After years of spending cuts and annual state budget deficits larger than the entire budgets of some states, last week the independent California Legislative Analyst’s Office projected a deficit for next year of $1.9 billion — down from $25 billion at one point — and said California might post a $1 billion surplus in 2014. That was due in no small part to voter approval of Proposition 30, promoted by Gov. Jerry Brown to raise taxes temporarily to avoid up to $6 billion in education cuts.
“The state’s economic recovery, prior budget cuts and the additional, temporary taxes provided by Proposition 30 have combined to bring California to a promising moment: the possible end of a decade of acute state budget challenges," the report said. “Our economic and budgetary forecast indicates that California’s leaders face a dramatically smaller budget problem in 2013-14."
And 38 percent of Californians say the state is heading in the right direction, according to a survey this month by USC Dornsife/Los Angeles Times. For most places, that figure would seem dismal. But it is double what it was 13 months ago.
California still faces major problems. The economic recovery is hardly uniform. Central California and the Inland Empire — the suburban sprawl east of Los Angeles — continue to stagger under the collapse of the construction market, and some economists wonder if they will ever join the coastal cities on the prosperity train.

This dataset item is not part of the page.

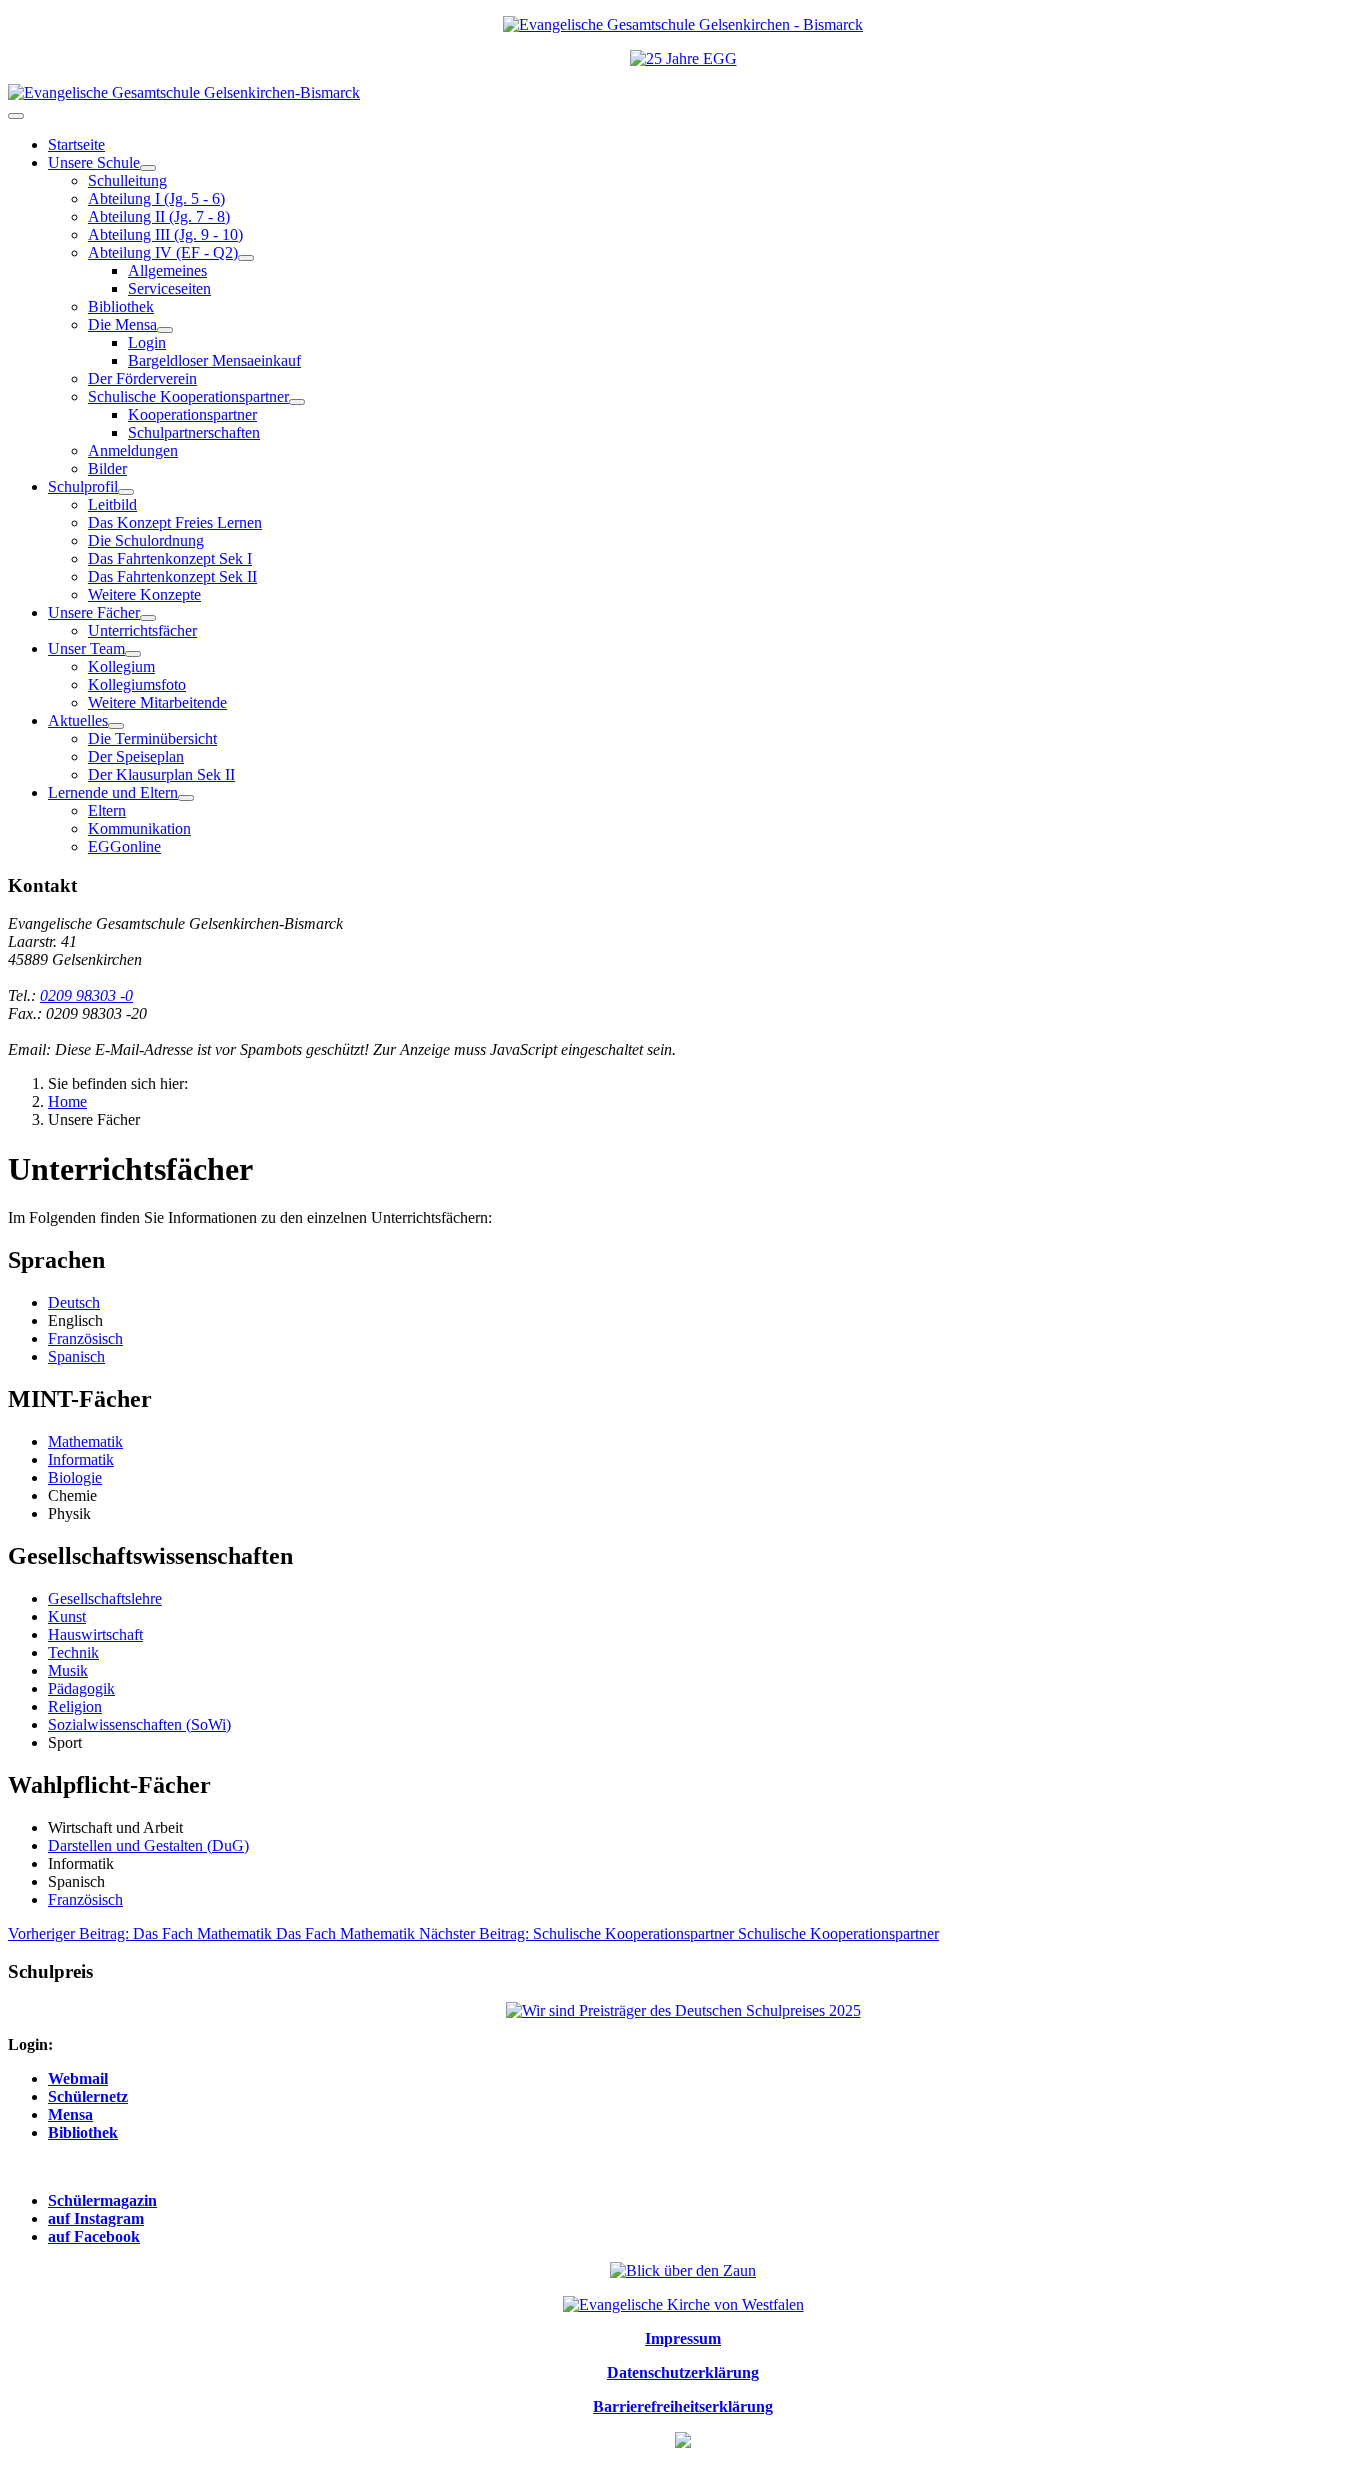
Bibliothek (121, 306)
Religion (75, 1706)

Cities, most recently San Bernardino, are facing bankruptcy, and public employee pension costs loom as a major threat to the state budget and those of many municipalities, including Los Angeles.
A federal report this month said that by some measures, California has the worst poverty in the nation.
Still, the fear among many Californians that the bottom had fallen out appears to be fading. Economists said they were spotting many signs of incipient growth, including a surge in rental costs in the Bay Area, which suggests an influx of people looking for jobs.
“I think the state is turning a corner," said Enrico Moretti, a professor of economics at the University of California, Berkley. He said the recovery was creating regional lines of economic demarcation — “We are going to see a more and more polarized state," he said — but that overall, California was emerging from the recession.
Richard Green, the director of the Lusk Center for Real Estate at the University of Southern California, said the foreclosure storm was beginning to subside, and fewer foreclosed homes were flooding the market. That has meant homes are selling faster at higher prices — which means fewer homeowners under water.
“The most important thing is, if you look at job growth in California for the last 18 months or so, it’s been higher than average for the country," he said.
In one sign of a new spirit, some Californians are again promoting the idea of their state setting the cultural and policy pace for the rest of the country, a meme that, if ever true, appeared at least questionable as California endured cuts that diminished its once-great higher education system.
Rick Jacobs, the head of the Courage Campaign, a liberal advocacy group, argued that Californians, by voting to raise their taxes to pay for services, set a model Washington should follow in negotiations over how to avert the so-called fiscal cliff.
“One might argue that what happened in California will set the trend for what will happen in the country, meaning that opposition to taxing the wealthy is opposition to the future," he said.